Effects of off-diagonal radiative-decay coupling on electron transitions in resonant double quantum wells

Density-matrix equations for electrons in laser-coupled quantum wells are derived in second quantization, including an off-diagonal radiative-decay coupling between a pair of electron transitions. Calculations of spontaneous photoluminescence and time-resolved optical absorption for the probe field are formulated. The zero absorption of the pump-laser field within an overlapping region between two absorption peaks is found in a resonant asymmetric double-quantum-well system and explained as the quantum interference between two nearly degenerate electron transitions. Quantum interference is clearly demonstrated through phase cancellation between the two statistically averaged transition dipole moments. The laser frequency for zero absorption can be tuned within a tunneling gap by applying a small dc bias field.

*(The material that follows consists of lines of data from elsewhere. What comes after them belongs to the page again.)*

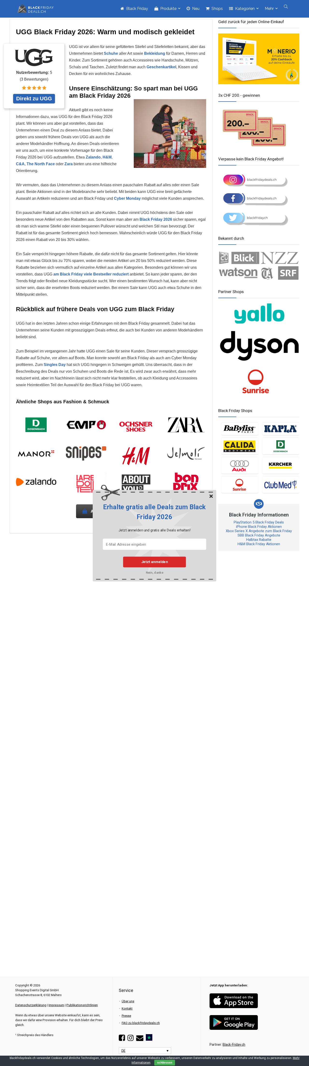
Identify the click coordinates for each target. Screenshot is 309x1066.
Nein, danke (154, 572)
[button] (154, 512)
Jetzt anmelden (154, 562)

The $k_{\Vert }$-dependent energy-level separation is found to be a crucial factor for destroying quantum interference. The optical gain of the probe field is seen as a hole in the weak absorption peak for the resonant asymmetric double quantum wells selectively coupled by a laser field and shown to be a result of the partial inversion of the electron occupation probabilities in momentum space after laser excitation. The probe-field gain increases with the strength of the pump laser. The effects of transition blocking, induced quantum coherence, and off-diagonal radiative-decay coupling are quantitatively analyzed for this gain.